◆ 任务说明 A ◆
列出题解代码中所有带参数的宏名。
◆ 任务说明 B ◆
题解给出的时间复杂度是多少?
◆ 任务说明 C ◆
把题解中的“注意到这就是一个最短路更新 dp 的形式,线段树优化建出反图后跑 dijkstra 即可。”译成英文。

◆ 文档片段 ◆
+ + +
题解 P7984 [USACO21DEC] Tickets P

· · 题解

f_i 表示从 i 出发的答案,则 f_i=\min_{i\to j}(f_j+val(i\to j)) 。初始值 f_i=dis_{i,1}+dis_{i,n}

注意到这就是一个最短路更新 dp 的形式,线段树优化建出反图后跑 dijkstra 即可。时间复杂度 O(n\log^2 n)

代码如下:

//author:望远星
#include<bits/stdc++.h>
#define pii pair<ll,int>
#define fi first
#define se second
#define pb push_back
#define mk make_pair
#define sml(x,y) (x=min(x,y))
#define big(x,y) (x=max(x,y))
#define ll long long
#define db double
#define fo(i,x,y) for(int i=x;i<=y;++i)
#define go(i,x,y) for(int i=x;i>=y;--i)
+ + +
◆ 源数据 ◆
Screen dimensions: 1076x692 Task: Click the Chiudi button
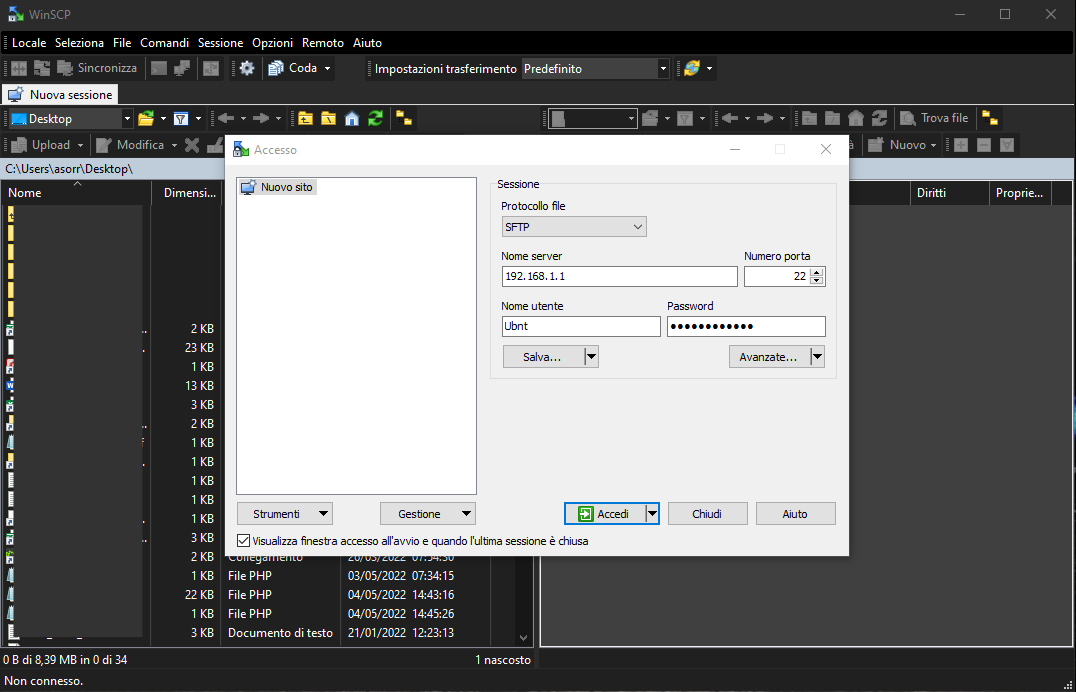point(707,514)
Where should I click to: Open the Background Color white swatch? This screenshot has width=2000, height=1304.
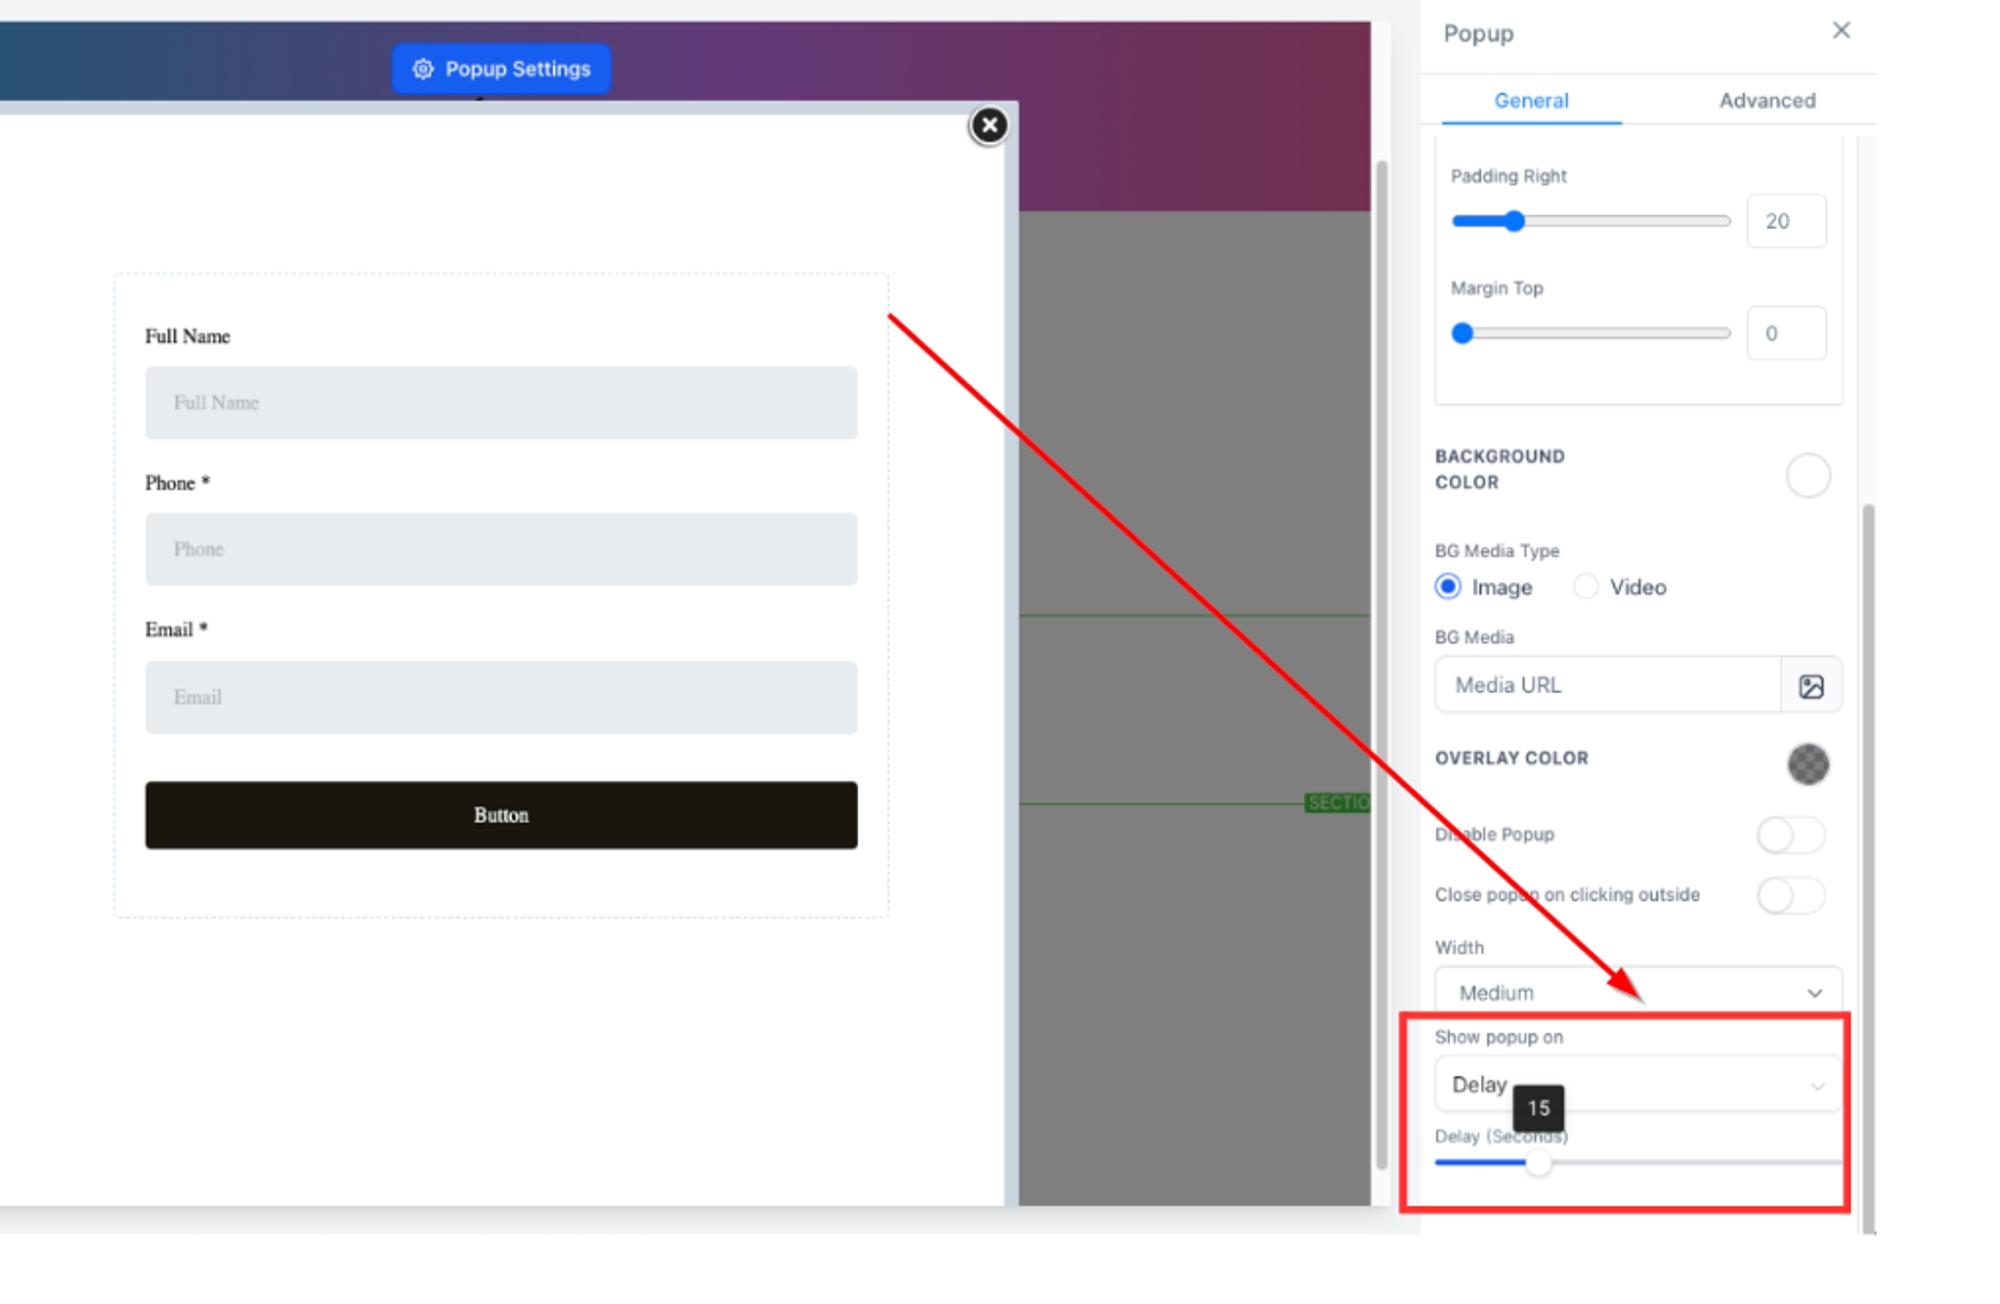(1807, 475)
+ + +
◆ 作答结果 A ◆
sml、big、fo、go

◆ 作答结果 B ◆
O(n\log^2 n)

◆ 作答结果 C ◆
Note that this is exactly a DP that updates in the manner of shortest paths, so it suffices to build the reverse graph with segment-tree optimization and then run Dijkstra.